Julian Assange is to appeal against his extradition, after Britain’s Home Secretary Priti Patel (pictured) approved sending him to the US to face trial.
The Wikileaks founder is wanted on 18 counts relating to the publication of leaked military documents relating to the wars in Afghanistan and Iraq.
Assange has been held in the high-security HMP Belmarsh in south-east London since 2019, after he was arrested and removed from the Ecuadorian embassy, where he had taken refuge since 2012.
He was sentenced to 50 weeks in prison in May 2019 for breaching his bail conditions while subject to a Swedish arrest warrant, which was subsequently dropped.
District judge Vanessa Baraitser ruled last year that Assange should not be sent to the US as his mental health was “such that it would be oppressive to extradite him”.
But the High Court later found that assurances given to the British government about the conditions in which Assange would be held were “sufficient to meet the concerns which led to the district judge’s decision”.
According to the Law Society Gazette of England and Wales, the Home Office today (17 June) said that Patel had signed an order for Assange’s extradition.

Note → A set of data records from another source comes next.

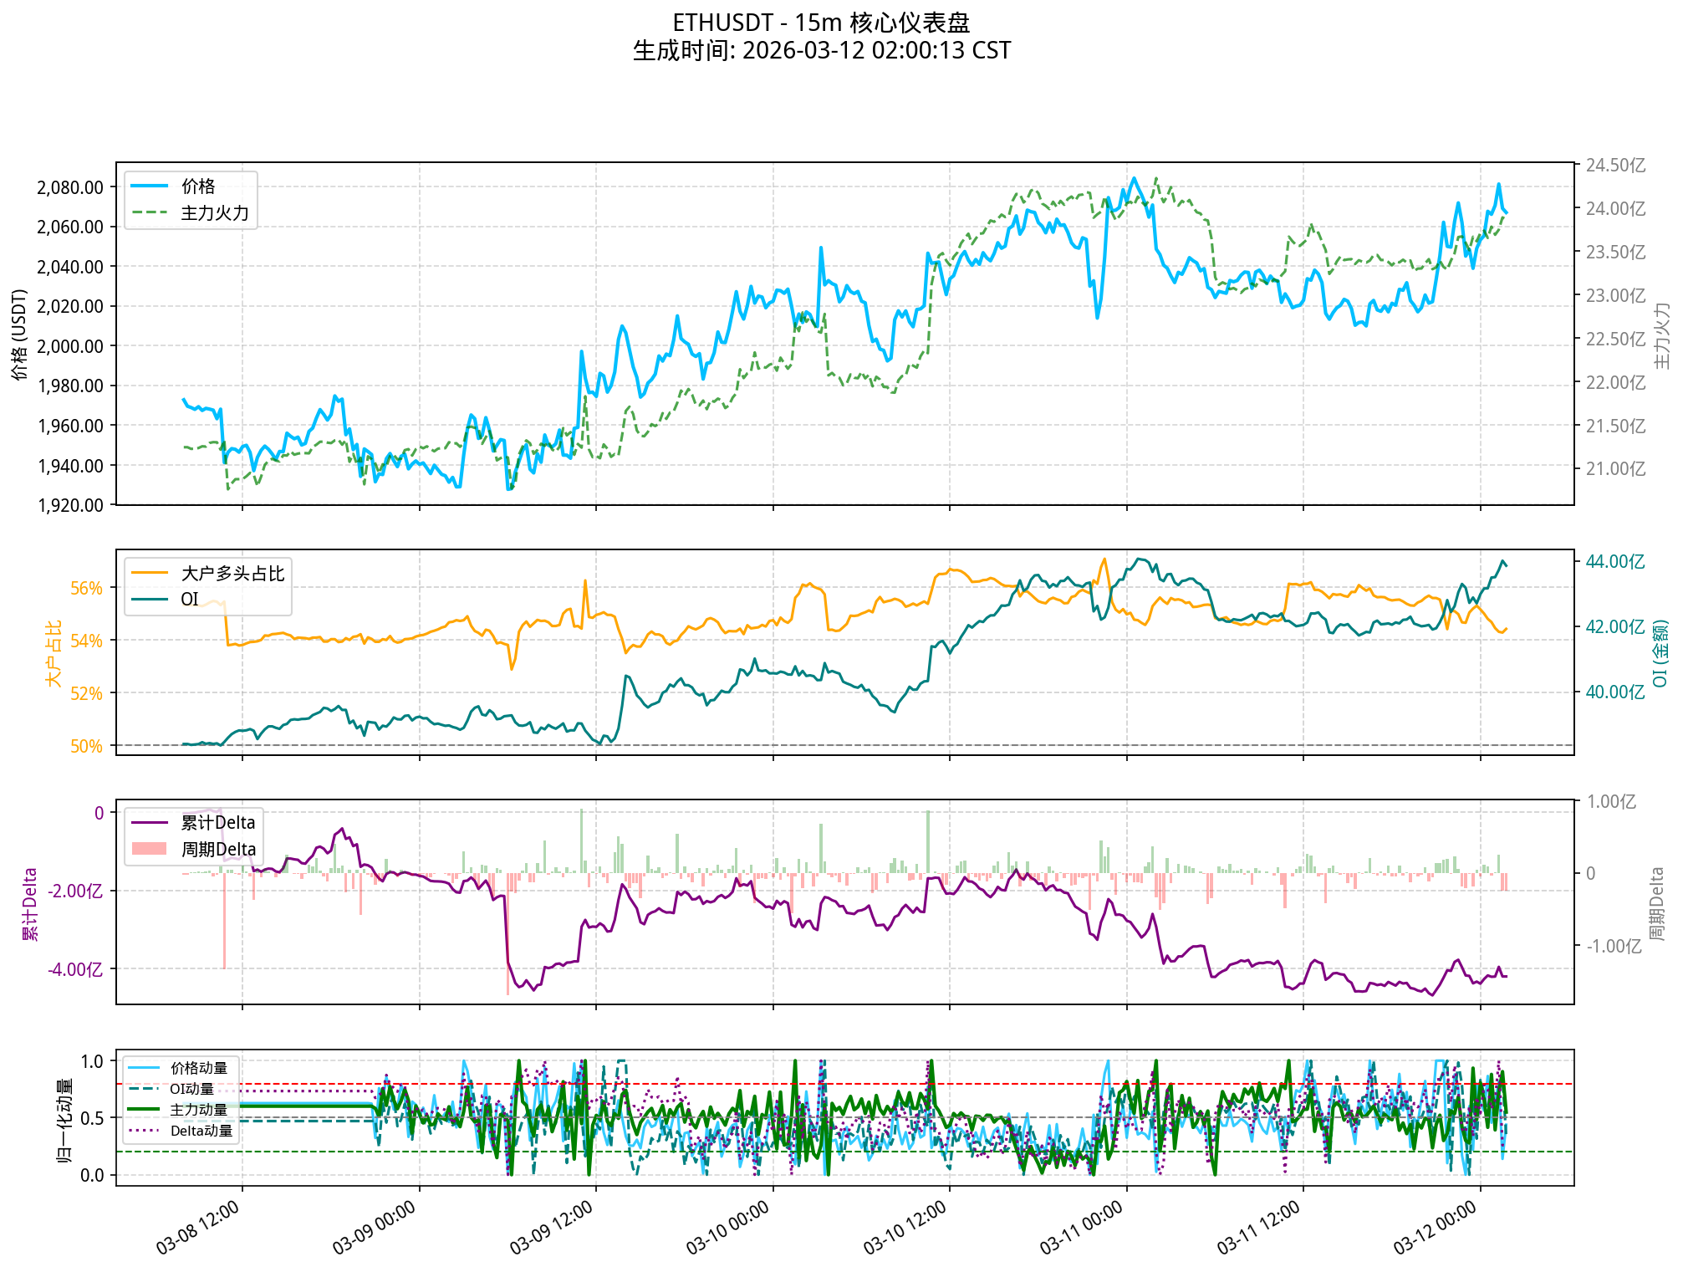Screen dimensions: 1683x1272
Task: Click the 03-08 12:00 x-axis label
Action: [x=198, y=1228]
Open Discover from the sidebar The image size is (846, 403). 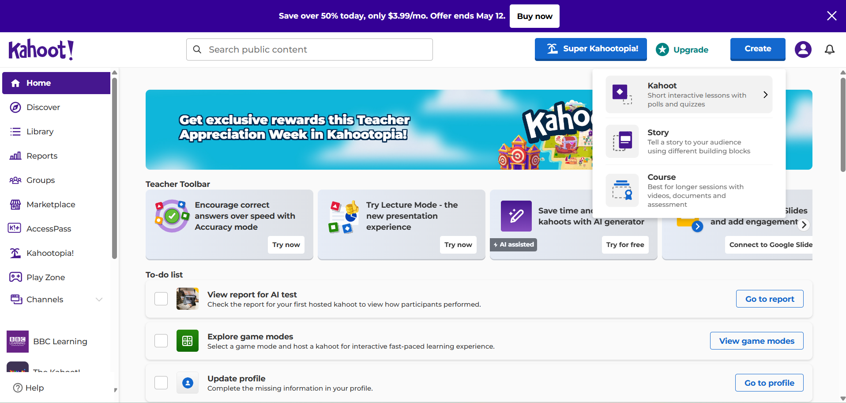[43, 107]
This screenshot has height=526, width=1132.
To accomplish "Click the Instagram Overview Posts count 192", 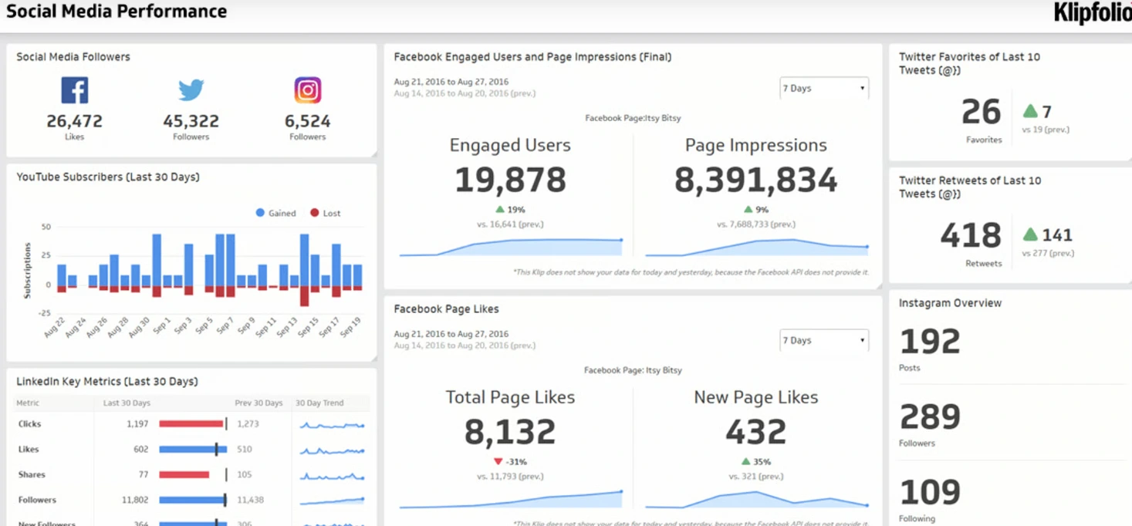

“In this case, the UK courts have not found that it would be oppressive, unjust or an abuse of process to extradite Mr Assange,” the Home Office said.
‘Dark day’ for press freedom
“Nor have they found that extradition would be incompatible with his human rights – including his right to a fair trial and to freedom of expression – and that whilst in the US he will be treated appropriately, including in relation to his health,” it added.
Wikileaks described the news as “a dark day for press freedom and for British democracy”, saying that Assange would appeal to the High Court.
“It was in Priti Patel’s power to do the right thing. Instead, she will forever be remembered as an accomplice of the United States in its agenda to turn investigative journalism into a criminal enterprise,” it added.